> [Provided data]
****
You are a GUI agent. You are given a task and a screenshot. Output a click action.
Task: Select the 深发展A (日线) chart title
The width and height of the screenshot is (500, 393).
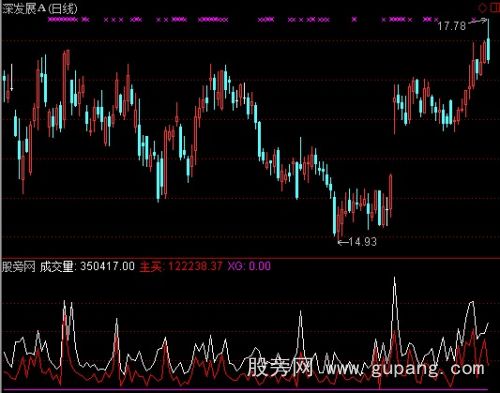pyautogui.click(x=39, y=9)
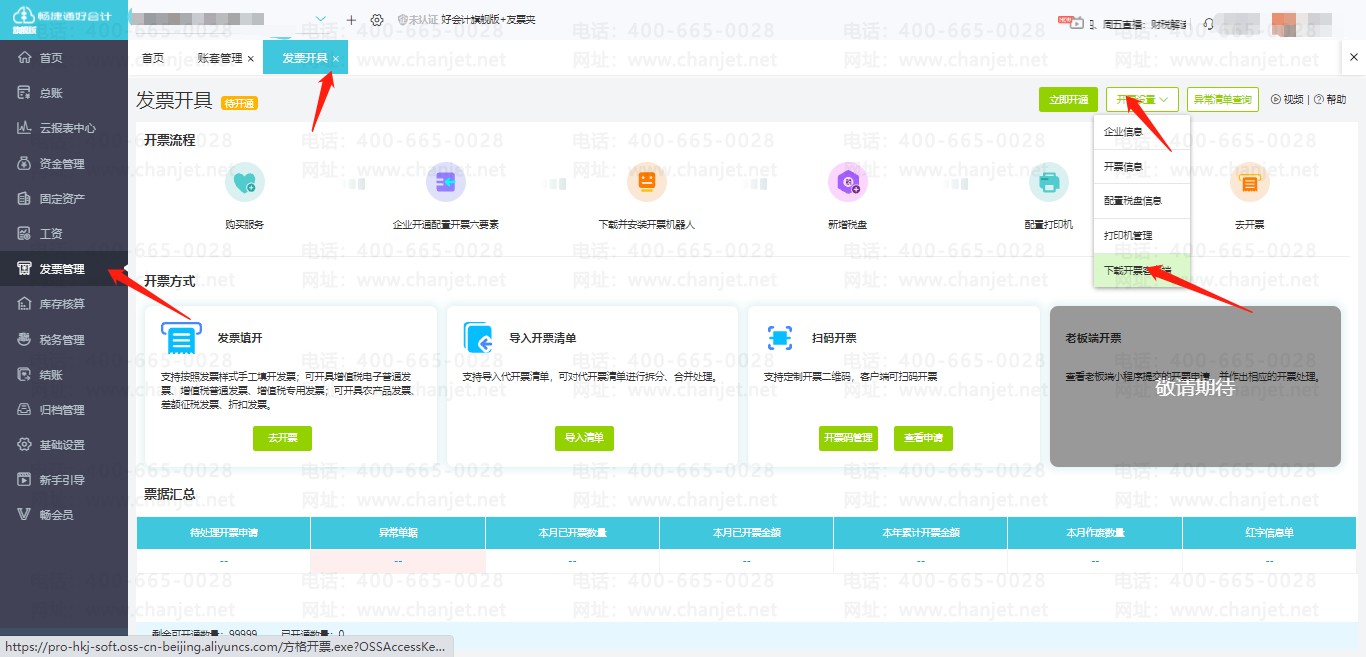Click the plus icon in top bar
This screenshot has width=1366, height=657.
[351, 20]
****
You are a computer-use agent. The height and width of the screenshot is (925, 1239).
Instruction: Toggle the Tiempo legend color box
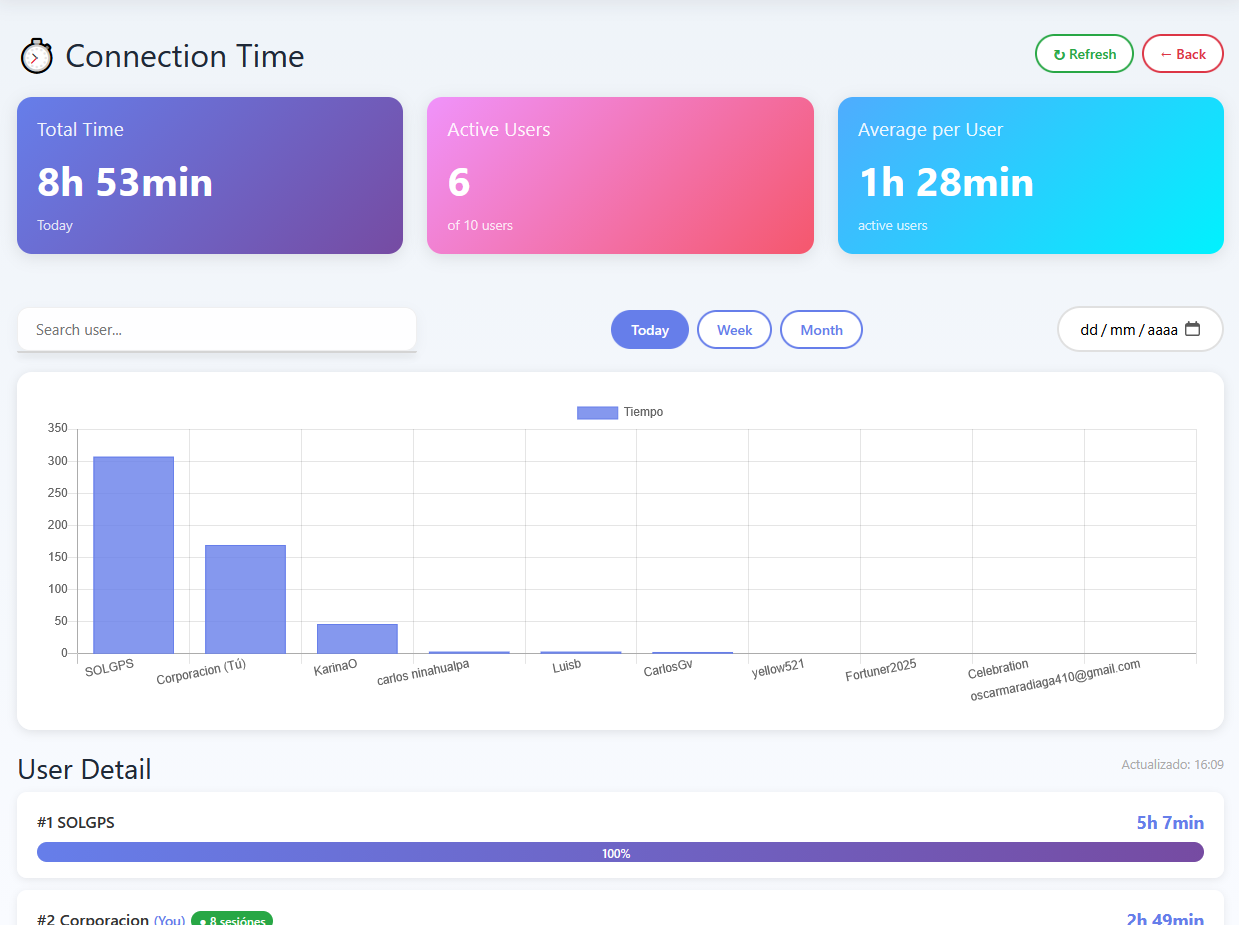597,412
****
> [Exercise requirements] In the material above, locate the line containing "You are a GUI" and the line containing "Task: Select the 深发展A (日线) chart title". Transcribe exactly those two lines and every line between them, and nothing more.

> [Your solution]
You are a GUI agent. You are given a task and a screenshot. Output a click action.
Task: Select the 深发展A (日线) chart title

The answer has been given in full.